A road in the small Dutch town of Hengelo is to be paved with air-purifying concrete in a trial that could lead to a breakthrough in the fight against pollution. Experts from the University of Twente developed and tested the concrete paving stones which contain a titanium dioxide-based additive. In laboratory conditions, the additive--under the influence of sunlight--binds the NOx particles emitted by car exhausts and turns them into harmless nitrates.

Down to Earth evolution
Makeover for plants

Plants that team with specific pollinators--hummingbirds or bees--evolve to heighten their appeal, according to a student at Duke University in Durham North Carolina. This goes against the theory that plants get stuck with their look once they become associated with a particular pollinator.

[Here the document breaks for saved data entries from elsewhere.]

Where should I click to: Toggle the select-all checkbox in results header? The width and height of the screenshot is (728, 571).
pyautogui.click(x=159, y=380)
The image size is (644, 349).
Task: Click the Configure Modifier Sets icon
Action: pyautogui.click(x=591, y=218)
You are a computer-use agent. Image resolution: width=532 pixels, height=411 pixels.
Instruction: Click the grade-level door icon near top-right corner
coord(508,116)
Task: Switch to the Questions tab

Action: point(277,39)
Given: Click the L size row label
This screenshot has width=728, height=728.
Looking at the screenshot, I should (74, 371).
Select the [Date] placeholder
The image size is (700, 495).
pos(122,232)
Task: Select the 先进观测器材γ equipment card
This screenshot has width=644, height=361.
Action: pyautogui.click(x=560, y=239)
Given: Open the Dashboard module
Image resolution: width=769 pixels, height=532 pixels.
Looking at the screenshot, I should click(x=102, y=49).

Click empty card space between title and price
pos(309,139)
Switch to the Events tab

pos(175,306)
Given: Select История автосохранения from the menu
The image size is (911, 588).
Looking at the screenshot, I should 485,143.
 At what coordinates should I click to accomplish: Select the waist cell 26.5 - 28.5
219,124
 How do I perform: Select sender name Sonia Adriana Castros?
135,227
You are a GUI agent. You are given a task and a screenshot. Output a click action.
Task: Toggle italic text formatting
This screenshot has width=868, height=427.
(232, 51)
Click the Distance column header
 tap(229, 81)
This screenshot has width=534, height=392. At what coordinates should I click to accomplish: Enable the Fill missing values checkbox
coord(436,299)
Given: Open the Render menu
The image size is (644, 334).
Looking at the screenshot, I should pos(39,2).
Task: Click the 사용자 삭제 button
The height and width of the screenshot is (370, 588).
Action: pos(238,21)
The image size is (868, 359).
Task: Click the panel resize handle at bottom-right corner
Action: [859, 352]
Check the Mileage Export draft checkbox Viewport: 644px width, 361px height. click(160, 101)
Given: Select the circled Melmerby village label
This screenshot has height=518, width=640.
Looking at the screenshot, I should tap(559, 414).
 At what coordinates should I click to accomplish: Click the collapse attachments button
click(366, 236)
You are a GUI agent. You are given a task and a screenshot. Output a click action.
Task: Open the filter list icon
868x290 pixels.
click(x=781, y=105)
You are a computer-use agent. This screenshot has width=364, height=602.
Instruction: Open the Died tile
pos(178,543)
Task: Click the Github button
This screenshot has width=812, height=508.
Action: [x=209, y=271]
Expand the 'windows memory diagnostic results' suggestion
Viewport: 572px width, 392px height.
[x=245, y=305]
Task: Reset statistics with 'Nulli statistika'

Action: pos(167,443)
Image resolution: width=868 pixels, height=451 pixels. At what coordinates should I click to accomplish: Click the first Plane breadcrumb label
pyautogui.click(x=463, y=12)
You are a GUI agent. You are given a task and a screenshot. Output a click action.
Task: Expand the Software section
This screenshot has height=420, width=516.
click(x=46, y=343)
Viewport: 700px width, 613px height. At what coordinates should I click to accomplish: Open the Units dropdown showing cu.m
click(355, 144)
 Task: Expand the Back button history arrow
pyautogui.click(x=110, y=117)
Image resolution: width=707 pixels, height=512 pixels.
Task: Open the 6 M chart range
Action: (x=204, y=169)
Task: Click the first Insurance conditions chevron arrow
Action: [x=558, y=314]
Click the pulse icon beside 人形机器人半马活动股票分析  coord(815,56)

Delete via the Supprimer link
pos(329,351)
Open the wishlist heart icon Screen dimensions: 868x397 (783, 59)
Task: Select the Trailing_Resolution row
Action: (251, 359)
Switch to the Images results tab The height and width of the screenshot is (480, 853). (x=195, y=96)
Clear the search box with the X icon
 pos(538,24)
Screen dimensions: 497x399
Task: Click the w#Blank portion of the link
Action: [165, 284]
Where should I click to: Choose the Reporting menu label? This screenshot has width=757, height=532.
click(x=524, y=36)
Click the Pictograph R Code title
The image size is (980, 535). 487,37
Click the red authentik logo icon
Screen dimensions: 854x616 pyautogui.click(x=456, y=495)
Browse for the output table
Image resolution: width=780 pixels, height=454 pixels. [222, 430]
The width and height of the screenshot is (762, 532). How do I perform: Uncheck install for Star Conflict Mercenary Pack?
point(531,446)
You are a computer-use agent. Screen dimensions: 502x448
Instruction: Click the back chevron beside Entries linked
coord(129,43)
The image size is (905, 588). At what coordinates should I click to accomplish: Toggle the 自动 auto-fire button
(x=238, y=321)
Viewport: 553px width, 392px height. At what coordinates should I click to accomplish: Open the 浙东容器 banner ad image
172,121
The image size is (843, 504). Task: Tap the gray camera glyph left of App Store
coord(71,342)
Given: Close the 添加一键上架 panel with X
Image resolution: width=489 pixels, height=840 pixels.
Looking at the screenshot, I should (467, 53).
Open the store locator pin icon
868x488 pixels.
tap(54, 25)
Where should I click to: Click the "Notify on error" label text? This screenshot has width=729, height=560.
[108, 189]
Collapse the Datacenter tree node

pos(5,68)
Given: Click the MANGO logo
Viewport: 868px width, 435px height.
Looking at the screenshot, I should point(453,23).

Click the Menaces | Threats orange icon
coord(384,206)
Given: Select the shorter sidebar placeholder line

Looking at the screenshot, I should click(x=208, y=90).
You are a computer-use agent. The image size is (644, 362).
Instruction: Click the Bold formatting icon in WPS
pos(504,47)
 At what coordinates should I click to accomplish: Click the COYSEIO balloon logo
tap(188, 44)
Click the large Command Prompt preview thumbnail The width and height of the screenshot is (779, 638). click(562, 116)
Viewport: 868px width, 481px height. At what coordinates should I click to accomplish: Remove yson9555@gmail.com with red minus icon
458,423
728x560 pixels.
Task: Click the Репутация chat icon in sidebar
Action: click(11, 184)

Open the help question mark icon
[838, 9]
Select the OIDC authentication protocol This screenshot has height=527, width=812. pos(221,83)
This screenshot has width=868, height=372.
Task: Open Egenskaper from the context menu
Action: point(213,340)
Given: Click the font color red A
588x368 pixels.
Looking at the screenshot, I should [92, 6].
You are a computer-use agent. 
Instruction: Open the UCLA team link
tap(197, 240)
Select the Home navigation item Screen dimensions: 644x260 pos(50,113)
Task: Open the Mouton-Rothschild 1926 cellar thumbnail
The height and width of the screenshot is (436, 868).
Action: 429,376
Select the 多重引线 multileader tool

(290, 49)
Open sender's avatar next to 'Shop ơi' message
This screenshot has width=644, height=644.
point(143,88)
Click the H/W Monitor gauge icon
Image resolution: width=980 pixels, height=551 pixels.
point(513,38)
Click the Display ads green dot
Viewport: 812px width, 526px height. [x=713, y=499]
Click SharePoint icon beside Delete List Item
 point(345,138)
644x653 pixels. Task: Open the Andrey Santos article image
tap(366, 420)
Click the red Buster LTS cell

The study suggests that plants have more evolutionary flexibility than previously thought. Pollination mechanisms in 115 species of Ruellia was studied. There was little evidence to suggest that Ruellia species pollinated by hawkmoths or bats have ever reverted to the more general strategy of catering to bees or other insects. But there appeared to be between 8 and 11 transitions from hummingbirds in favour of insects.

climate change
Ocean travel

As the Arctic Ocean warms this century, shellfish, snails and other animals from the Pacific Ocean will resume the links with their north Atlantic cousins, severed by cooling conditions three million years ago, predict researchers of the University of California, Davis and the California Academy of Sciences. Climate models predict a nearly ice-free Arctic Ocean by 2050. That will restore conditions that existed around 3-3.5 million years ago. Fossil records show that several north Pacific species have relatives in the north Atlantic.